Thursday, September 21, 2006

Boiling an egg...

A few days ago I was talking to my sister. We were catching up on the family sagas- you know the usual ones: A la “the daughter of an aunt of my mothers talking about her sister-in-law’s niece in a fashionably jealous way”. I don’t remember what I said to my sister, but whatever I said must have been quite smart. Because she suddenly said “you seem ready for marriage!”

This breaking news made me immensely happy, but I got a little pre-occupied trying to decode my own words to see where all the wisdom lay. After spending a considerable number of years in this world, I have begun to take my brain-waves seriously. Apparently whatever I said implied that I understood all the undercurrents of a family conversation- a requisite skill if you are to marry. More so, I think I demonstrated my ability to breeze through a multi-dimensional conversation to get to the gist of it all. This skill is a must-have when talking to females close to you, I am told.

Oddly, this reminded me of a very old comedy skit in Shoaib Hashmi’s TV Program Taal Matol. Anybody who was born in the seventies would perhaps remember this “Handa Hubaalne Ki Tarkeeb” by Muneeza Hashmi.

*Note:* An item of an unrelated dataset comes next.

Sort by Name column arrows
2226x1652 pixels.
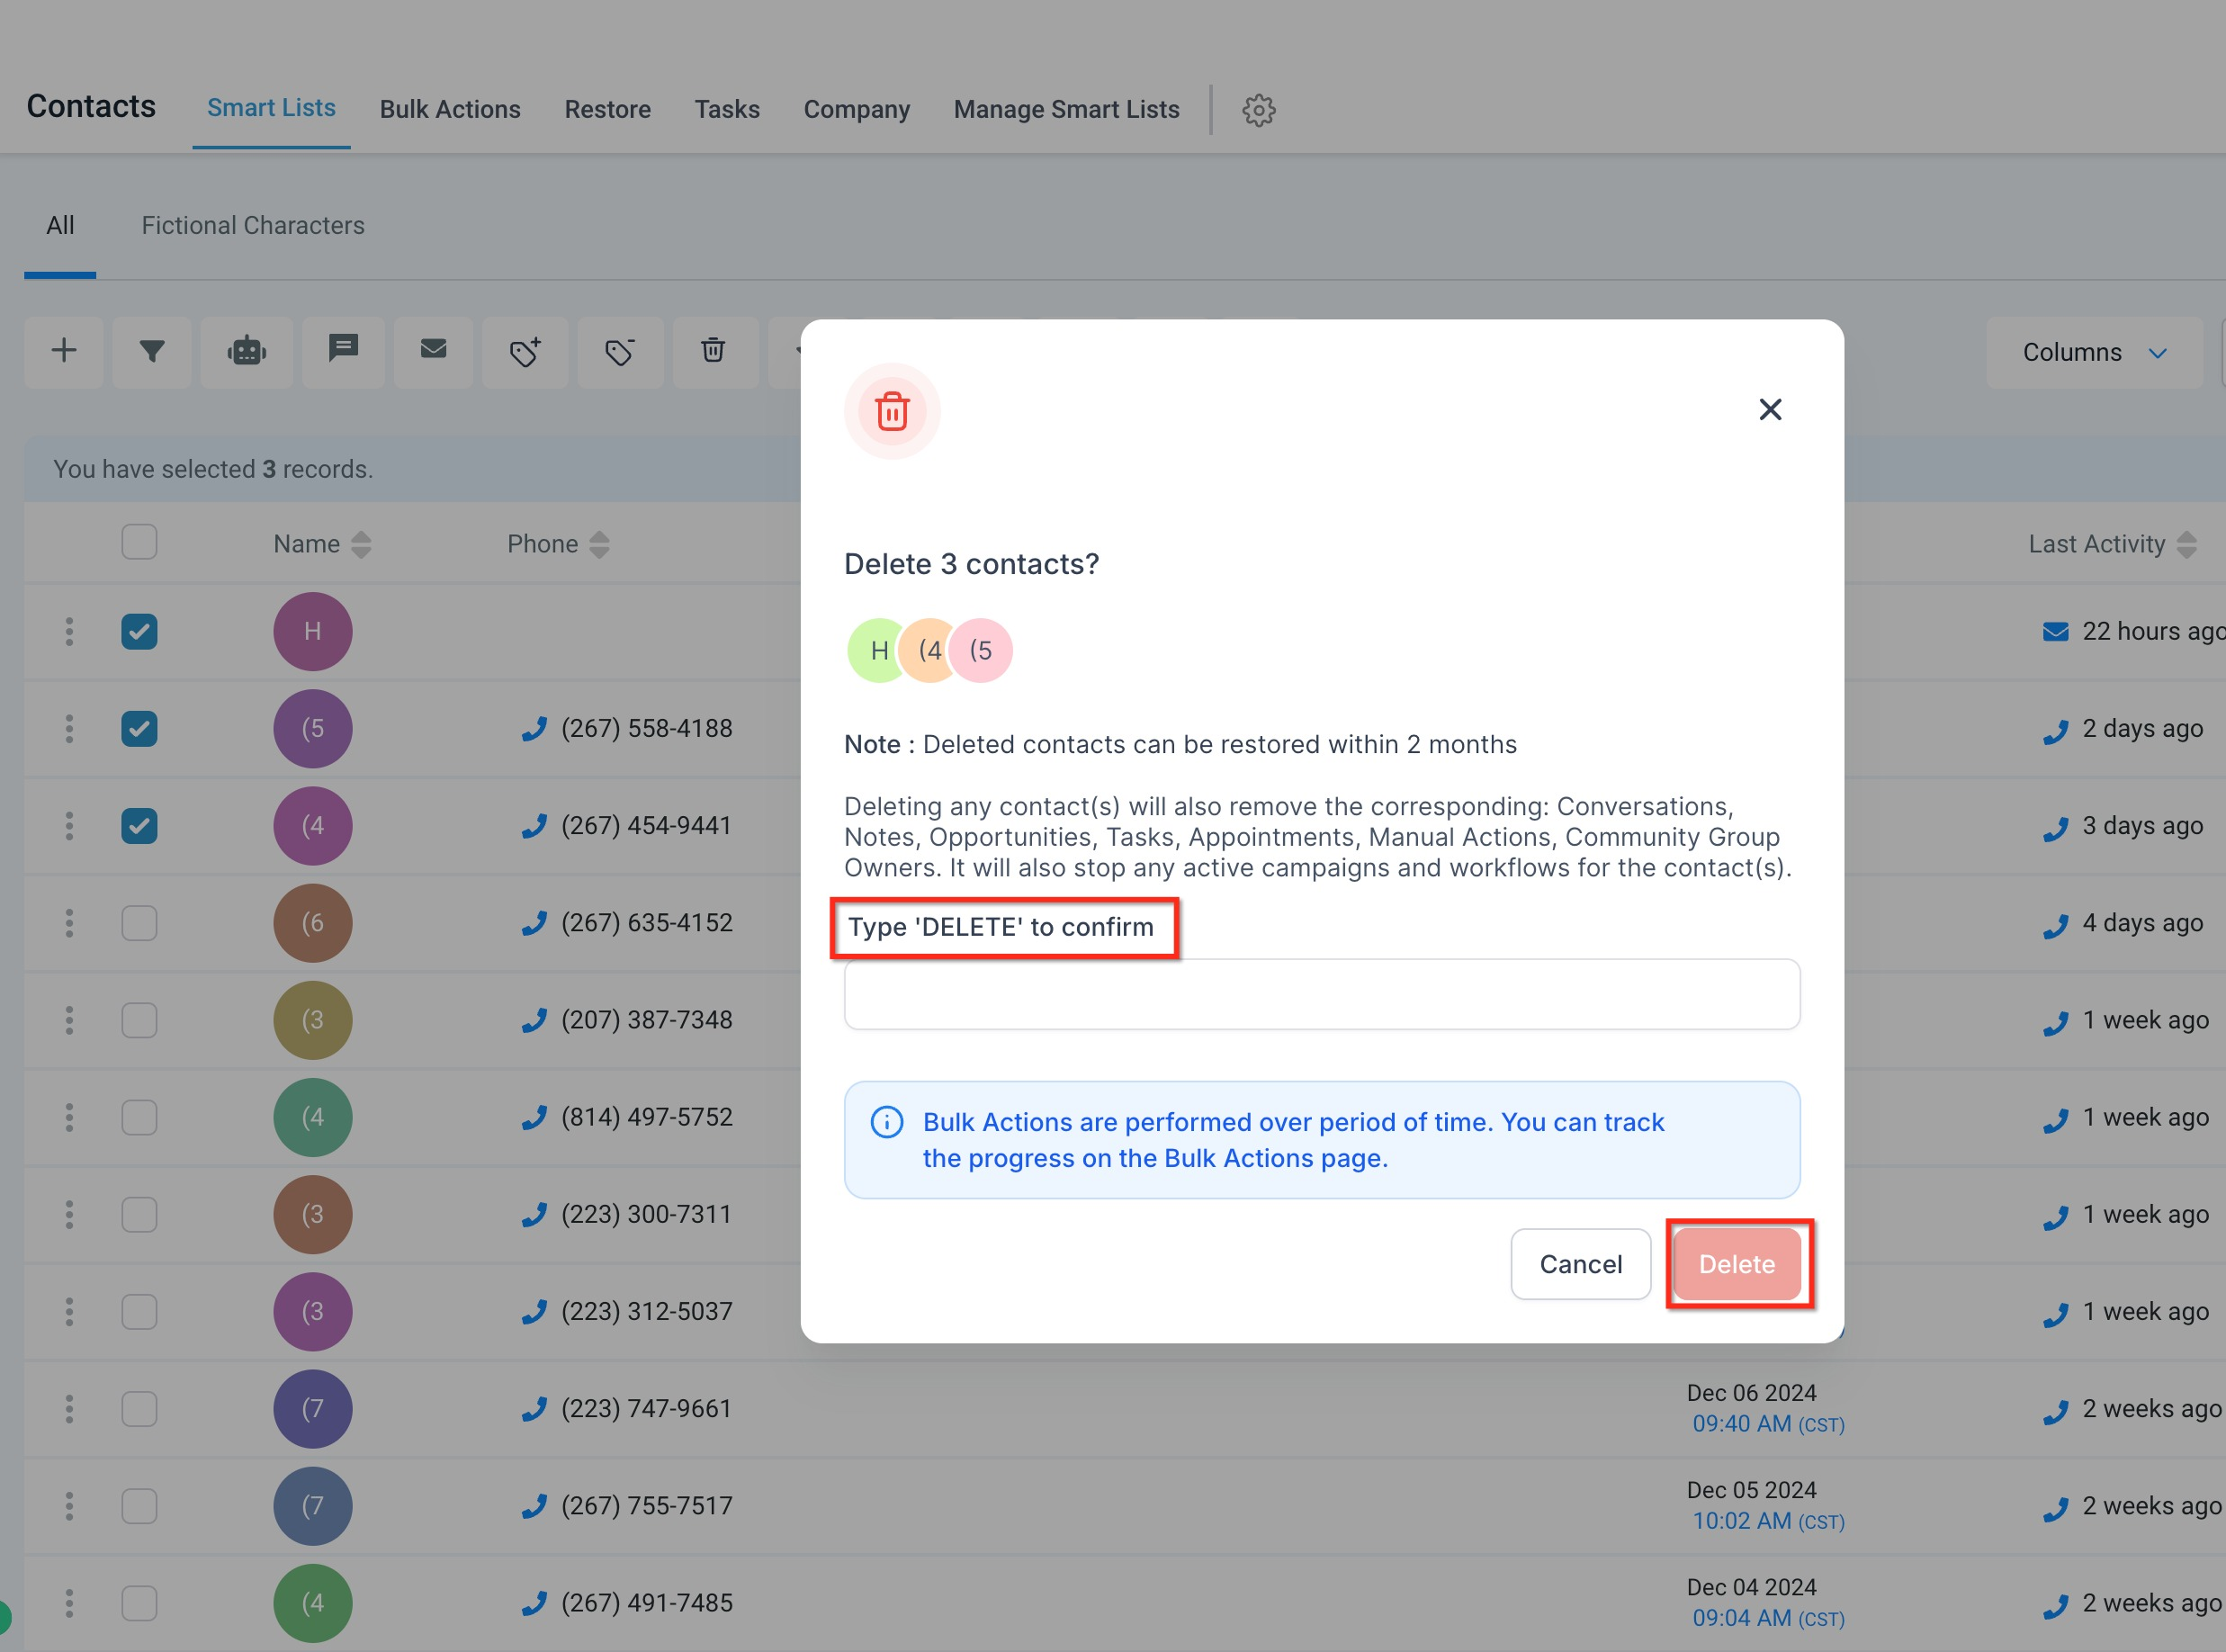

A humble note to those who haven’t heard of Shoaib Hashmi, please google him and Taal Matol, and you would probably come across his weekly column in the Encore section in The News on Sunday- and hopefully you would enjoy reading that too.

How do you boil an egg? This mystery, in my warped mind, sounds very close to the formula of “being ready for marriage”. The complexity, hear this, lies in the simplicity of it all. It is like anticipating climbing a mountain, anticipating reaching the peak, and then expecting to say “was that it?” This anticipation, of course, does not actually come to fruition in real life.

I think there is an inherent problem in this anticipation of satisfaction, or the lack of it, in marriage, much like in boiling of an egg. How the intrinsic satisfaction is derived from a boiled egg can have many faces. In some cases it is like delaying the high point in pleasure and saving the hard yolk for the last. In some cases, the pleasure lies in discovering that the egg actually turned out to be half-boiled, and the yolk had to be had first because of the runny nature of it. In some cases the boiled egg goes in the middle of two toasts and becomes a sandwich.

Now if this be the case, what is the point in anticipating? Or to begin with, what does being ready for marriage actually mean?

I think its all bullocks, and one is never ready for marriage and one always naturally settles into a numb state of mind called settling down. Or perhaps, to duly present a floppy flip-side, one is always ready for marriage- puberty being the only pre-requisite…

Do we care, or do we have a choice to but to live through and learn?

Don't think. There is no point to whatever I wrote.

4 comments:

Bionic-Woman said...

Good one! I have been remiss in posting - my bad! I'll correct that the first chance I get - just a little swamped under tons of other writing tasks not to mention grading.

I like the boiling an egg analogy. Of course "Hunda Hubaalna" is unforgettable. I don't know if you can ever be ready for marriage per se - because being ready for something to me implies having all of the information necessary to make a decision but I doubt whether that's possible. I think you get married (or remarried) when it's time. How do you know? Well you don't in the rational sense, but you kind of do in an intuitive way.

On settling down - I've always hated that phrase. It seems to me to imply that being single (as opposed to being married) is somehow an unnatural, restless state. That one is 'looking' for "The One" to complete your life etc. Perhaps true but then that seems to me to suggest that marriage is the end-state whereas I think it's more a change in the journey you're already on. Once you're married aren't you looking for other things? So you're technically still restless in that you're looking for other ways to make your life fuller - and I don't mean having kids per se. So I kind of like to think of it as re-settling...okay not satisfied with that phrase either but it will have to do for now.

On a more important note, you better not forget that I'm going to be "The Best Man".

Anonymous said...

Asad we should shoot this one as one of our short films!!!

Anonymous said...

A wise person once said:

"There are those that settle down, those that just 'settle' and those that settle for nothing less than butterflies"

Great blog by the way - keep it up!

Anonymous said...

agree with bionic woman...being married is like wearing your hair short (er..almost)...it takes some getting used to...and once you are, your default state of curiosity/annoyance returns!
and settled is just wrong, wrong! since ive been married, ive quit my job, quit my country, learnt to cook and clean, looked for a new job and of course cut my hair!...thats hardly bloody settled! and damn if im settling for cooking and cleaning!!!